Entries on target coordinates
>> Begin

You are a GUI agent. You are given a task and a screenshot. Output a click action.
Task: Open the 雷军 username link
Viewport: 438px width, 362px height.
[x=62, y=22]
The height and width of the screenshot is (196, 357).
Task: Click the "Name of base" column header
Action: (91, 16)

>> End

- WHAT YOU WILL DO: Could you copy each of the records above line for line, with no changes?

- EXERCISE ANSWER:
You are a GUI agent. You are given a task and a screenshot. Output a click action.
Task: Open the 雷军 username link
Viewport: 438px width, 362px height.
[x=62, y=22]
The height and width of the screenshot is (196, 357).
Task: Click the "Name of base" column header
Action: (91, 16)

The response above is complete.